*Parts of the exercise*.
1. Translate this sentence from the smallpox comments below into Spanish: "April 2021 marks the 300th anniversary of the introduction of smallpox inoculation to England from Turkey by Lady Mary Wortley Montagu."
2. Carry on the smallpox comments below from the point where they stop.

*Selected passage*.
*** Begin section ***

Hi Patrick, I remember Janet Parker sadly passing away as when I started at Good Hope Hospital Sutton Coldfield the occupational nurse wouldn’t give me the Smallpox jab saying it was eradicated throughout the world & would save the NHS money. I reminded her of this when Janet died but never got the jab. Excellent piece of writing as usual. Love “Clotworthy” as a name.

Unknown said...

Hi Patrick,

April 2021 marks the 300th anniversary of the introduction of smallpox inoculation to England from Turkey by Lady Mary Wortley Montagu. The first step into preventative medicine in Western Europe, along a timeline that leads directly to the mass vaccination programme against Covid 19 in the UK today. Including at Lichfield Cathedral!

Lady Mary's bravery in having her own daughter inoculated under the scrutiny of the Royal College of Physicians indeed caused a stir.Some felt that inoculation 'meddled with God's providence', other's questioned whether inoculation did indeed protect against natural smallpox. Some rejected the procedures Oriental folklore roots. Further experiments included the inoculation of 6 condemned prisoners from Newgate and foundling children from Westminster.

*** End section ***

Saved entries

*** Begin section ***

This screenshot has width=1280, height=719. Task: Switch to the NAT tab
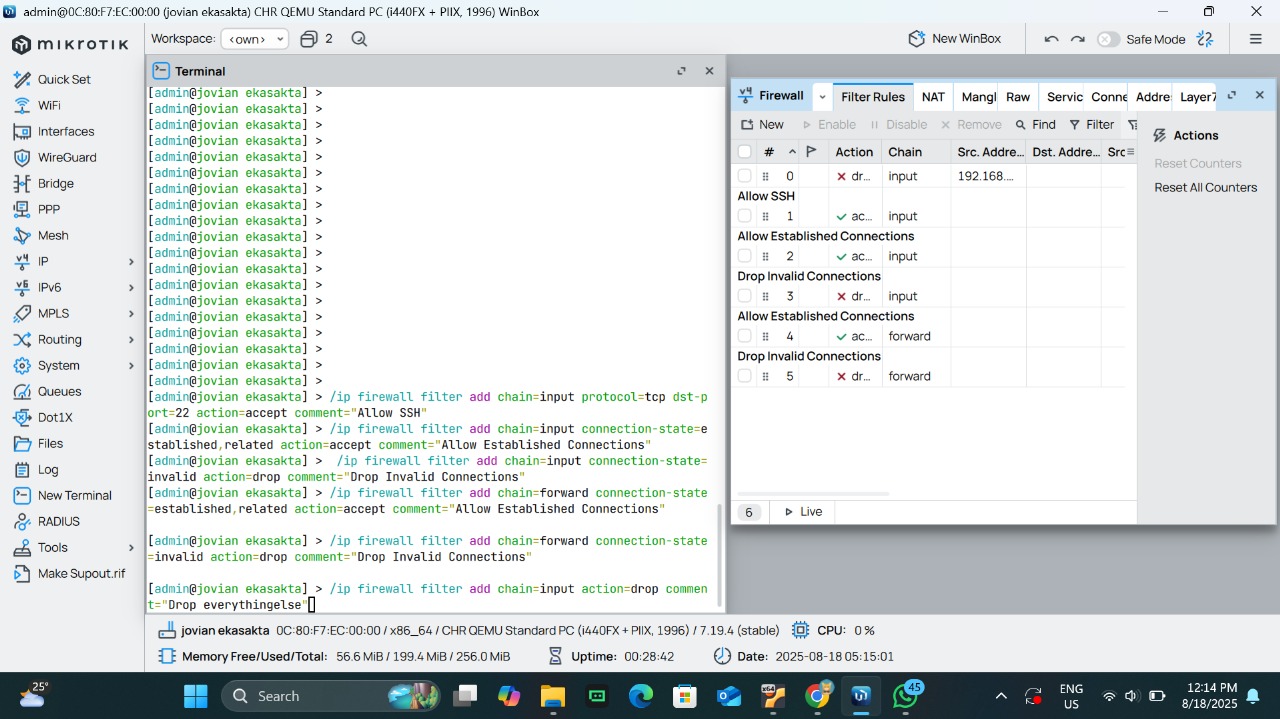(932, 97)
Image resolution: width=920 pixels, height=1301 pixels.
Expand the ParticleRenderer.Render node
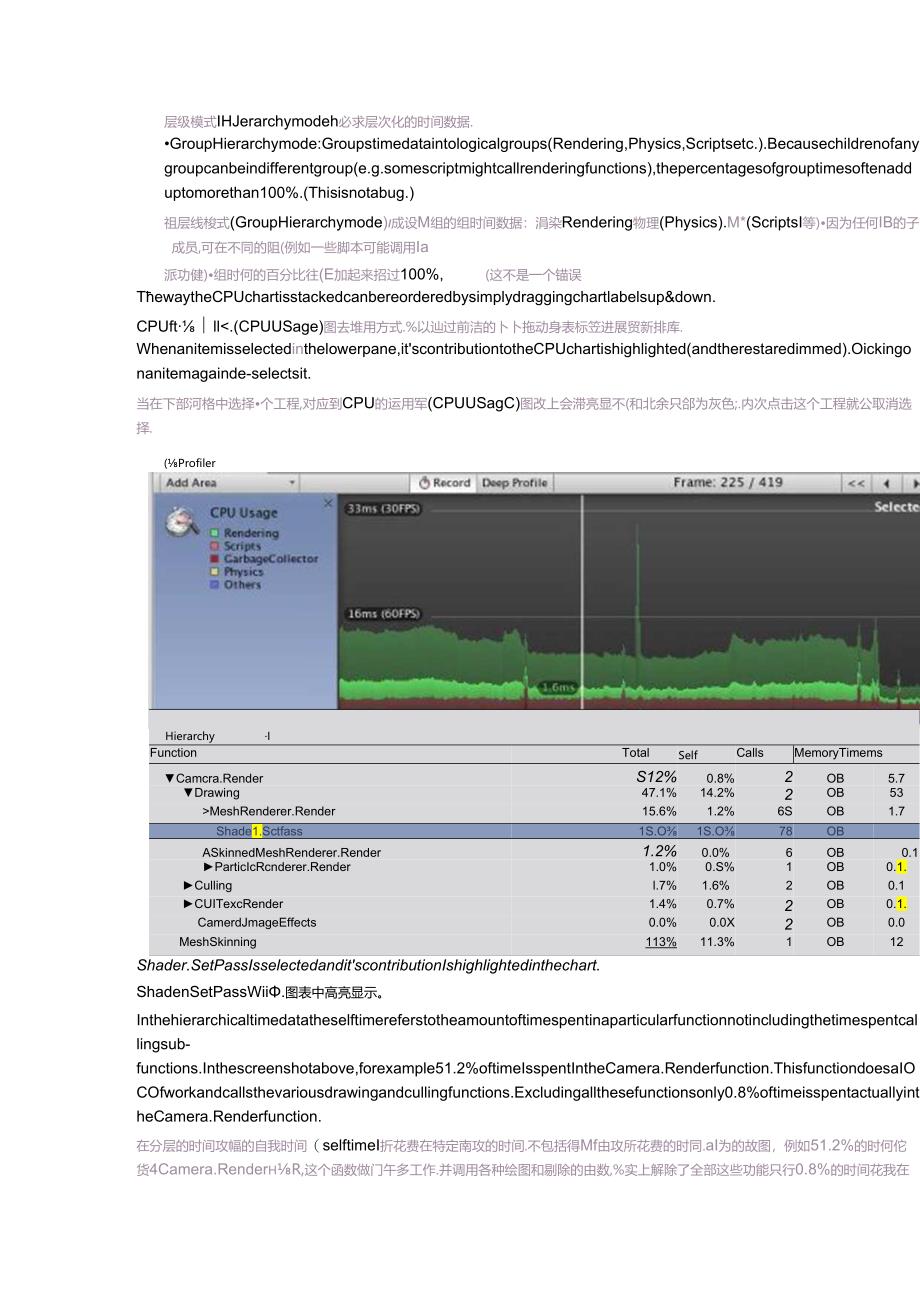pos(208,867)

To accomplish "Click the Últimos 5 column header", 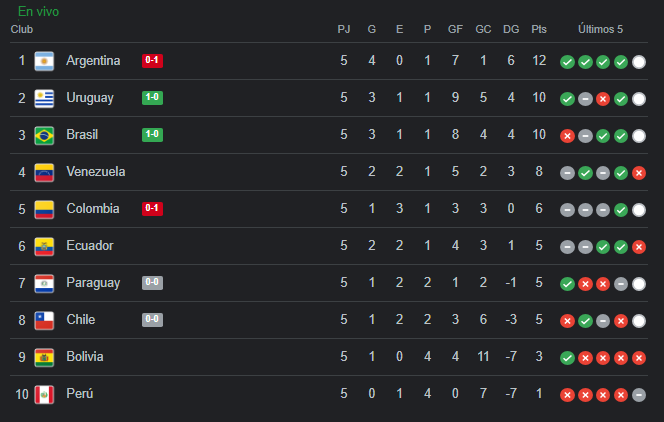I will (600, 29).
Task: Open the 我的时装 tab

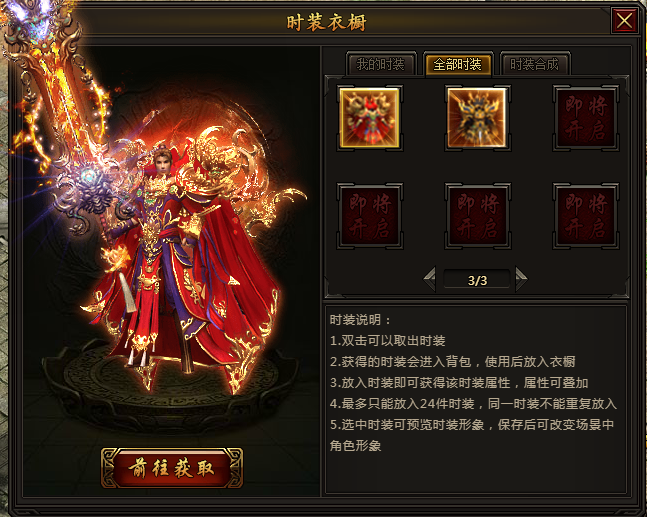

*** End section ***

*Answer list*.
1. En abril de 2021 se cumple el 300.º aniversario de la introducción en Inglaterra, desde Turquía, de la inoculación contra la viruela por parte de Lady Mary Wortley Montagu.

2.
These experiments were petitioned for by Lady Mary and king George 1 daughter-in-law, Princess Caroline. However,they had to play down their involvement as they understood that a patriarchal society that did not recognize females capacity to 'reason' would be against adopting a scientific procedure advanced by women.

The success of these early inoculation experiments led Princess Caroline to have her own children inoculated. royal endorsement was the procedure spread like wildfire amongst the nobility of England.

Lady Mary was at first much criticized for subjecting her children to a deadly infection, accused of a dereliction of her role as a mother. When praise came it was in terms of her contribution in 'preserving beauty'rather than saving lives. Her intellect was described as 'masucline' rather than it be credited to belonging to her own gender.

I work as a Volunteer guide at Wentworth Castle Gardens in South Yorkshire where we have the only other monument to Lady Mary's pioneering achievement. Too few women are remembered to history for their contribution to science and medicine. We hope to restore Mary's reputation as a scientific pioneer and advocate of female equality here at the gardens in this the 3rd Centenary of her revolutionary achievement.

I would be very happy to share information with you Patrick, should you wish to mark this occasion at Lichfield too.

Jenny Rudd.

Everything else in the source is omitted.